* _Directions for this task_
Extract, word for word, the lines from the one containing "The width and" up to and including the one containing "Looking at the".

::: Provided data

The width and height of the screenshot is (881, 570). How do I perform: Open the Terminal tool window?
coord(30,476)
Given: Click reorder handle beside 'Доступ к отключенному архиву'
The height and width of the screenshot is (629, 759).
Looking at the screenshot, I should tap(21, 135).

::::::
::: Provided data

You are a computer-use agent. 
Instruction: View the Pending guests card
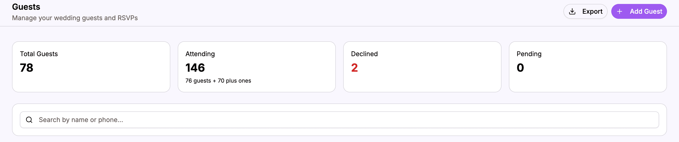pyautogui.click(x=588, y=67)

::::::

* _Response to the task_
The width and height of the screenshot is (881, 570). How do I perform: Open the Terminal tool window?
coord(30,476)
Given: Click reorder handle beside 'Доступ к отключенному архиву'
The height and width of the screenshot is (629, 759).
Looking at the screenshot, I should tap(21, 135).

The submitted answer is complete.